The members of the Horizon School Division Board of Trustees posed for this picture to promote the idea that they care about education. However, according to the Board’s latest press release,”Lord’s Prayer in Schools,” the Board believes that prayer is an important component in education:
As an inclusive learning environment that recognizes diversity and promotes understanding and respect for individuals and groups, the Horizon School Division Board of Trustees recognizes the complexity of decisions regarding the direction of religious practices within its schools. Trustees are also sensitive to the inherent dignity of all persons and the diverse cultural and religious composition of its families. Upon gathering, processing, and evaluating information from multiple sources and extensive deliberation, the Board of Trustees, guided by its beliefs and values, and considering the interests of all the students the jurisdiction serves, has motioned that under some circumstances schools can play a role in supporting parents with regard to religious practice as afforded within the School Act and provisions set forth within section 93 of the Constitution Act of 1867 as amended by section 17 of the 1905 Alberta Act which references section 137 and 138 of the Ordinance of the Northwest Territories. [my emphasis]
Oh lord! The trustees, guided by their beliefs and values, have directed the schools “currently reciting the Lord’s Prayer as part of their opening ceremonies to continue to do so.”
Dr. Hamman Elementary school, which is part of the Horizon School Division is not currently reciting the Lord’s prayer, so it is not included in the boards decision because
On Nov. 6, 2013 [a parent, Melanie] Bell filed a formal letter of complaint to the Horizon School Division, and last week, it was confirmed that the Lord’s Prayer had been dropped until the board decides how to proceed.
In the true spirit of procrastination, the trustees will deal with the Dr. Hamman school Lord’s prayer issue later.

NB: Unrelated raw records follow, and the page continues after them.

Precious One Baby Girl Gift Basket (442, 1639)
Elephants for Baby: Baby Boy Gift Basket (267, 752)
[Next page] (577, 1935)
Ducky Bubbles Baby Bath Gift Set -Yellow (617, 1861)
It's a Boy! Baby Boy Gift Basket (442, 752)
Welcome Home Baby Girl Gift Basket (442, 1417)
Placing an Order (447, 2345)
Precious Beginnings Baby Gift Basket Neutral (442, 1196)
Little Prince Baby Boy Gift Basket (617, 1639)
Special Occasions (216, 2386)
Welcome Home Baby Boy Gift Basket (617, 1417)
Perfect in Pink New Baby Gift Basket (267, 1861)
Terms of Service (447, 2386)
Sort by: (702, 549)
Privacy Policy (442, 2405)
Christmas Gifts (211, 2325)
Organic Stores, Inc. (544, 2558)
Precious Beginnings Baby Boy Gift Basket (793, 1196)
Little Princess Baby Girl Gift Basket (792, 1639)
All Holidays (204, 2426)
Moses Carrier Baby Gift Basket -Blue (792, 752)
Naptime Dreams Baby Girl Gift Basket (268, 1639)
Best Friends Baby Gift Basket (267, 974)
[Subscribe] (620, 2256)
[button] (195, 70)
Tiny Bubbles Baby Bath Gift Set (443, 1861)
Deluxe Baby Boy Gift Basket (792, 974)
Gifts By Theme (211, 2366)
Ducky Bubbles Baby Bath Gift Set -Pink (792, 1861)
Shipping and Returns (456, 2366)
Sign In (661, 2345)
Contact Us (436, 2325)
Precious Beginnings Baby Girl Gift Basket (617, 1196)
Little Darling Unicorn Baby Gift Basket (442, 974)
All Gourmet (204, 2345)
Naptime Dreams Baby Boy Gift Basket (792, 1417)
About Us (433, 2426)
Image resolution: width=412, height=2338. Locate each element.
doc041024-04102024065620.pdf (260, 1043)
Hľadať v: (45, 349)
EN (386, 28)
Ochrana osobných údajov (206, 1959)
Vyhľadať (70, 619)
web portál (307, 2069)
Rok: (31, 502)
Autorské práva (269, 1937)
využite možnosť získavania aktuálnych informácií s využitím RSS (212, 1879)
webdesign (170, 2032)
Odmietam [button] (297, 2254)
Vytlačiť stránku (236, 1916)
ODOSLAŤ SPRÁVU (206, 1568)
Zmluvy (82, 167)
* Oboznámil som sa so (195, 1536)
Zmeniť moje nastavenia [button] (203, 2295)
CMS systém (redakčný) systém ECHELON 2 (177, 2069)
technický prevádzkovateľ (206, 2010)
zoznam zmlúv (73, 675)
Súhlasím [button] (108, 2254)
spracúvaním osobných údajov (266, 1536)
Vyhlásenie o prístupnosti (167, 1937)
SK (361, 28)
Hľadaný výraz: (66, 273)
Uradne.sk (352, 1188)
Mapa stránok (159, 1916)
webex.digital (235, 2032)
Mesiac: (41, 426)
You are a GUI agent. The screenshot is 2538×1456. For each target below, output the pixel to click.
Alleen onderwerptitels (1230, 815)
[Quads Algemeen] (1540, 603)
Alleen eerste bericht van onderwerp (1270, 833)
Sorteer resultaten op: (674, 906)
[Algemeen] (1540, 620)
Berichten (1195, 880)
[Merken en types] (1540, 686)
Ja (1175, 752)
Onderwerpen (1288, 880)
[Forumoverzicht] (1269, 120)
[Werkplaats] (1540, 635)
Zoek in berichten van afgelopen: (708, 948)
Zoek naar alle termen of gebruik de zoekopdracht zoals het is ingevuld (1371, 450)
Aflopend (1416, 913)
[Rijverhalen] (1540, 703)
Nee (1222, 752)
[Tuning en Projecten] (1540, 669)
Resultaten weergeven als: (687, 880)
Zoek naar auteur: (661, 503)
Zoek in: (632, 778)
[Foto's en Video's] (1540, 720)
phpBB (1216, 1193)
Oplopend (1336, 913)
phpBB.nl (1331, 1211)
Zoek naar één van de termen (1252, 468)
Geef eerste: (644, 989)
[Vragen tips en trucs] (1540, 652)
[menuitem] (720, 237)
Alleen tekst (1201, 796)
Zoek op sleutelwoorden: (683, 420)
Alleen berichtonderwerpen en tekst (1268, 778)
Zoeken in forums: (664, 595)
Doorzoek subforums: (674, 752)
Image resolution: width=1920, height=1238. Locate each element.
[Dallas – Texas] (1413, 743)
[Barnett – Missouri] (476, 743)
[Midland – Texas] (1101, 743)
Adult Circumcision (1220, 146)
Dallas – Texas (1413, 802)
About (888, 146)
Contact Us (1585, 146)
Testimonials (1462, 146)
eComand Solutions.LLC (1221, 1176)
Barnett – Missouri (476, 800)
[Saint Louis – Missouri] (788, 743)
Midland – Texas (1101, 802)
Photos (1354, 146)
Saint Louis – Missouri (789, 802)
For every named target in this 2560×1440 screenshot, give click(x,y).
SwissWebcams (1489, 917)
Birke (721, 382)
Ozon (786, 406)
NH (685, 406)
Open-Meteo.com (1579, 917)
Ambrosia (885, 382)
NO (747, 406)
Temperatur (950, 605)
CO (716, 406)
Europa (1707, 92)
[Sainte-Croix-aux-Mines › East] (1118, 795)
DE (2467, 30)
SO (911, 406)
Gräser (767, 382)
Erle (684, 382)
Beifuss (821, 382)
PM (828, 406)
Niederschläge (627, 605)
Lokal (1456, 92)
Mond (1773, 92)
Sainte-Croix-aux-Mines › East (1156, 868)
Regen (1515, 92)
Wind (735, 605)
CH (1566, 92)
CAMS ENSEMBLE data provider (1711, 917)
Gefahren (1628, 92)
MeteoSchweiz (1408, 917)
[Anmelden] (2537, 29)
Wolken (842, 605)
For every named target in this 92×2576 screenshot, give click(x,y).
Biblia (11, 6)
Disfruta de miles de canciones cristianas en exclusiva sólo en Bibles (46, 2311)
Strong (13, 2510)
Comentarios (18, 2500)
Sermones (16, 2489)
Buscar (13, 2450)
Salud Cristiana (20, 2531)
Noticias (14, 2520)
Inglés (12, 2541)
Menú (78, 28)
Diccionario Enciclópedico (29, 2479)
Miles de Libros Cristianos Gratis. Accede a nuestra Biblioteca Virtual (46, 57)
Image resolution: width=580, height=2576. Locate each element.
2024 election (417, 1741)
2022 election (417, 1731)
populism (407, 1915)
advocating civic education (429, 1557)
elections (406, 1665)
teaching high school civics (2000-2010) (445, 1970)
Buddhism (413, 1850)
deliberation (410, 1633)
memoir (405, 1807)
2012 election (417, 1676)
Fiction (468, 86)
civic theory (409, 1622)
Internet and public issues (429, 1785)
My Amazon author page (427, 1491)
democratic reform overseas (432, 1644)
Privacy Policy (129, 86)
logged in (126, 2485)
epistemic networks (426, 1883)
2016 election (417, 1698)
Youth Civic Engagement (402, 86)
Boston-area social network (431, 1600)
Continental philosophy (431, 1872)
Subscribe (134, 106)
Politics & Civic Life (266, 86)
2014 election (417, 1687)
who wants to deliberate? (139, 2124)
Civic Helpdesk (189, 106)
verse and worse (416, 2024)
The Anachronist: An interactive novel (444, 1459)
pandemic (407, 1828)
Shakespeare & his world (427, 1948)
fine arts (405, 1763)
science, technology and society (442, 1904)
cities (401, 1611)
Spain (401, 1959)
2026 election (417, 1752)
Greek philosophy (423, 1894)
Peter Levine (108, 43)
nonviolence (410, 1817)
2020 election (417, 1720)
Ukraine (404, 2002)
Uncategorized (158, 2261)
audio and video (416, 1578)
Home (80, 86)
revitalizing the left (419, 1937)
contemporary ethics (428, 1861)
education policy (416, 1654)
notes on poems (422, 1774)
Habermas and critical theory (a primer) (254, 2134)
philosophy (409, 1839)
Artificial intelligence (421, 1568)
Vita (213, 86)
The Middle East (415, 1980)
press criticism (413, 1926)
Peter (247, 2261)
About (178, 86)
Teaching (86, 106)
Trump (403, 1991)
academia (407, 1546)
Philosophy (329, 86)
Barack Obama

The press release contradicts the board’s assertion that it cares about education and “recognizes diversity and promotes understanding and respect for individuals and groups.” Although Melanie Bell’s son, a Dr. Hamman student, doesn’t have to hear or recite the Lord’s prayer, for now, students like Bell who attend one of the other 5 schools where the Lord’s prayer is recited daily are, regardless of their belief or non-belief,” expected to know the words and participate.”
The members of the Horizon School Division Board of Trustees need to think beyond their personal beliefs and values when they do the job for which they were elected: demonstrate a commitment to ensuring academic excellence and inconclusiveness for all students in Horizon School Division No. 67.